• _SUPPLIED TEXT_:
Analysis and findings

[19]  Having reviewed the parties’ representations and the records, I agree with the ministry that the records are exempt under both sections 19 (a) and (b) of the Act . I accept the ministry’s submissions that the report was prepared by the Committee in their capacity as legal advisors for use in providing legal advice and/or recommendations to the Attorney General and/or Deputy Attorney General. On its face, the report is a direct confidential communication addressed to the Attorney General, who sought legal advice and analysis from the Committee on cases involving evidence produced at the Motherisk Drug Testing Laboratory. According to the ministry, the Committee is chaired by the Director of the Crown Law Office-Criminal and includes six criminal trial and appellate Crown counsel as well as a retired Justice of the Ontario Superior Court of Justice. The ministry states that the Committee provides a process for reviewing cases where miscarriages of justice are alleged and for taking the appropriate steps to ensure that justice is served. In addition, the Committee provides advice and guidance to Crowns across the province in dealing with some of the issues relating to potential miscarriages of justice. Given the nature of the Committee, I find that the Committee served as a legal advisor to the Attorney General in conducting its review of the Motherisk program.

[20]  Furthermore, based on my review of the records, I find that the report contains confidential legal advice and recommendations, formulated by the Committee, relating to the criminal cases under review, the administration of justice and the exercise of prosecutorial discretion. For similar reasons, I find that the briefing notes, which reflect the information contained in the report, are also solicitor-client privileged. Upon review, I agree with the ministry that the four records contain background information on the legal issues relating to the criminal cases under review and the strengths and weaknesses of the Crown’s case, and explain the appropriateness of certain actions taken by the Crown. In addition, I find that the records were created to provide legal advice and receive instructions from the Attorney General and/or the Deputy Attorney General. Given these circumstances, I find that the records are exempt from disclosure under sections 19 (a) and (b) of the Act .

[21]  The appellant raised the application of section 10(2) to the records, which requires an institution to “disclose as much of the record as can reasonably be severed without disclosing the information that falls under one of the exemptions.” In its representations, the ministry submits that section 19 applies to the records in their entirety. Based on my review of the records, I agree with the ministry that the records cannot be reasonably severed without disclosing the information that is solicitor-client privileged. Given the nature of information contained in the records and the legal issues considered by the Committee, the Attorney General and the Deputy Attorney General, I find that portions of the records could not reasonably be severed and disclosed without revealing the resulting legal advice or recommendations.

• _SOURCE MATERIAL_:

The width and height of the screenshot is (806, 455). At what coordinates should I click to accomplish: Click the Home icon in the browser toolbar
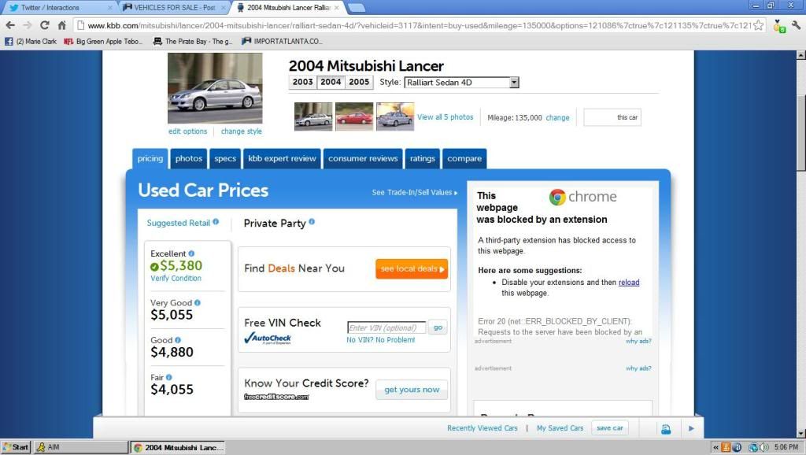click(x=62, y=25)
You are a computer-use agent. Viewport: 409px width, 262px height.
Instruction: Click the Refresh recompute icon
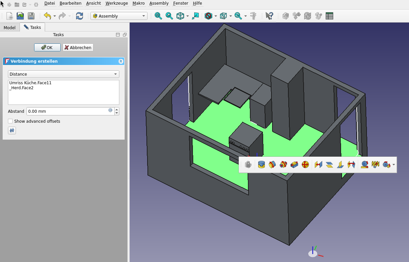pos(80,16)
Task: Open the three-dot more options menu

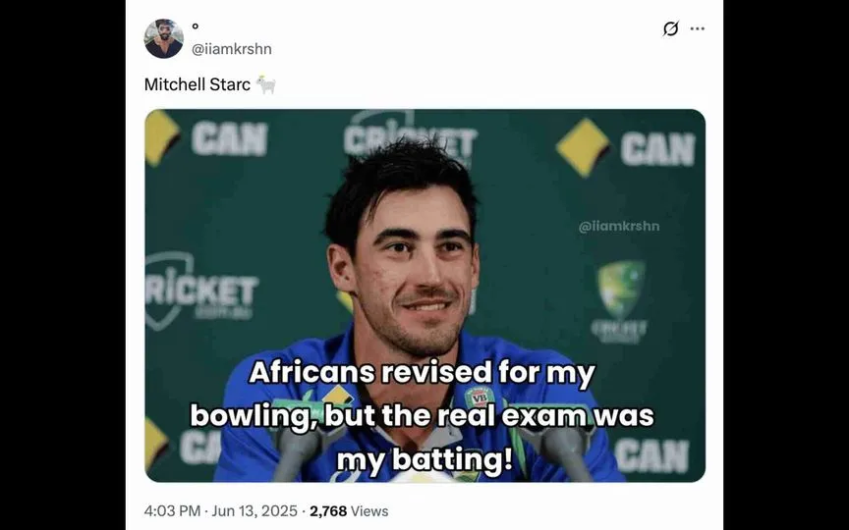Action: [x=698, y=28]
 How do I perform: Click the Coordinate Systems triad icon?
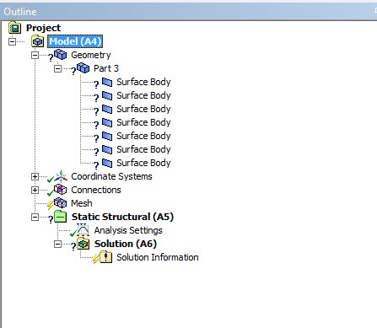tap(61, 176)
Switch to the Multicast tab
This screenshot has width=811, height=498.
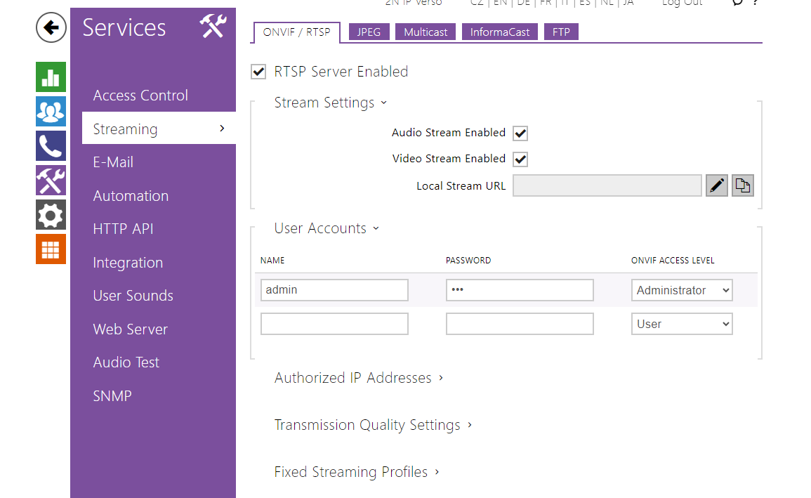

• _WORK INSTRUCTION_:
Answer these questions from the Motherisk ruling excerpt:
1. Who chairs the Committee?
2. Besides the report, which records are also found to be solicitor-client privileged?
3. Which section of the Act did the appellant raise?
The rows have nothing to do with the text.

• _EXERCISE OUTPUT_:
1. The Director of the Crown Law Office-Criminal.
2. The briefing notes.
3. Section 10(2).